## ACTIVITY
Your answer must be the line containing "Task: Open Windows Explorer from the taskbar" and each following line to the end of the listing below, copied exactly, with pictures removed and nothing added.

*** EXTRACTED ENTRIES ***

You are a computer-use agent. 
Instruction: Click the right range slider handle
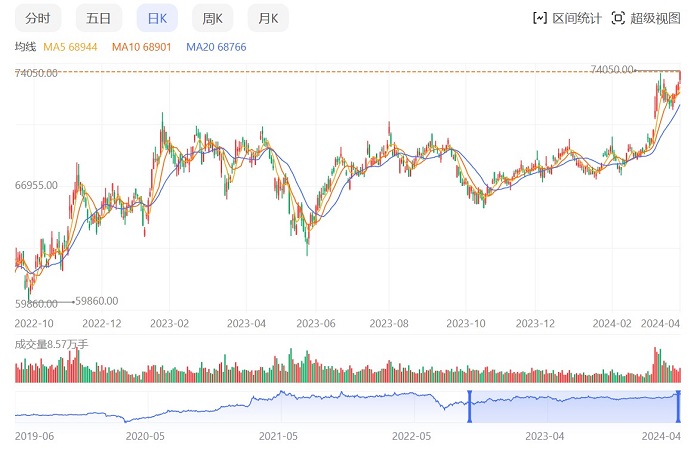point(679,405)
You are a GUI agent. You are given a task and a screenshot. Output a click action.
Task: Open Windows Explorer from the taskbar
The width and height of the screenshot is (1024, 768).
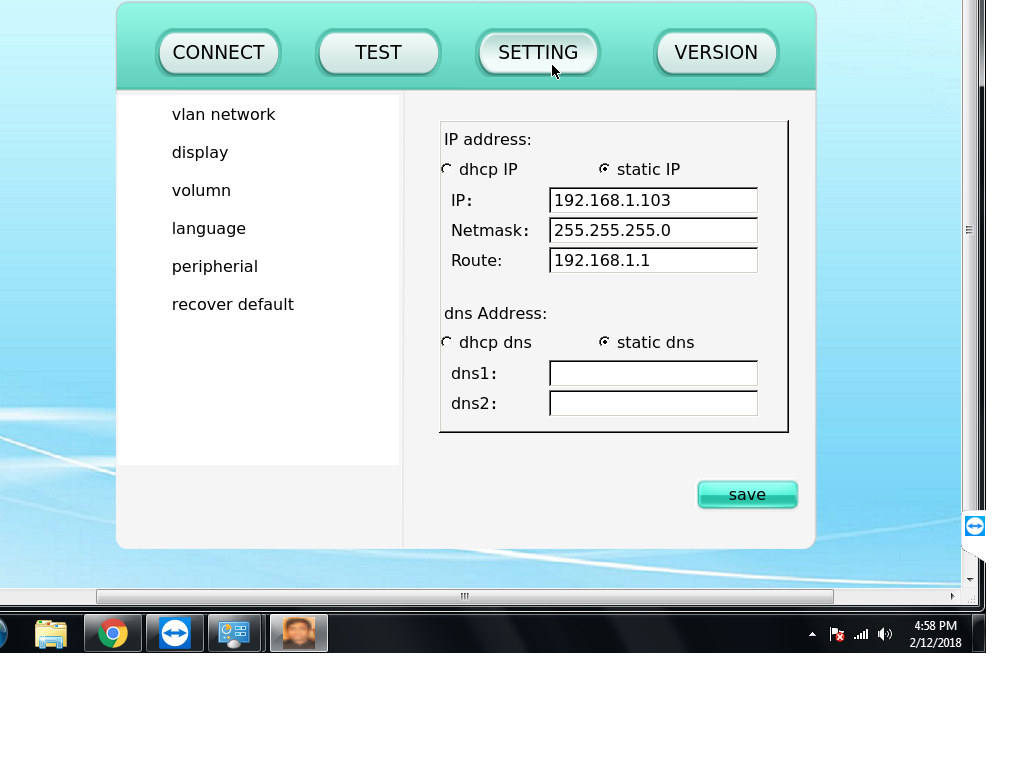pyautogui.click(x=51, y=632)
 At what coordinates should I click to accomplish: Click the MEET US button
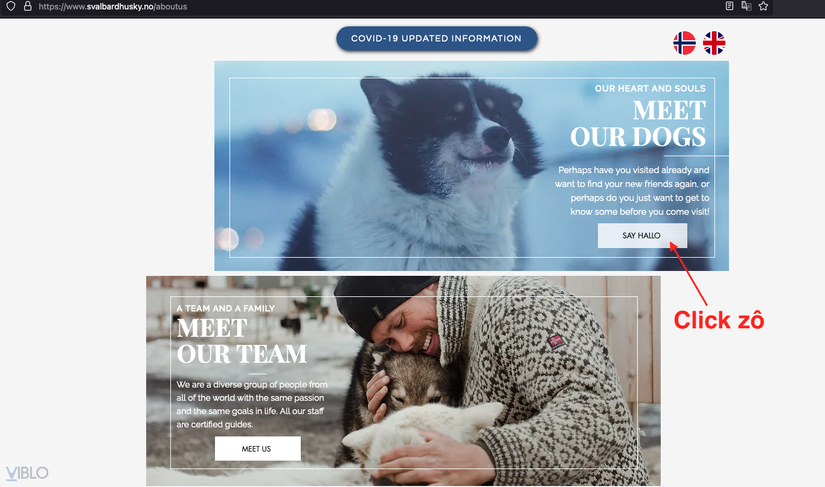pos(257,449)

***

## ANSWER FOR THIS EXERCISE
Task: Open Windows Explorer from the taskbar
The width and height of the screenshot is (1024, 768).
pyautogui.click(x=51, y=632)
 At what coordinates should I click to accomplish: Click the MEET US button
pos(257,449)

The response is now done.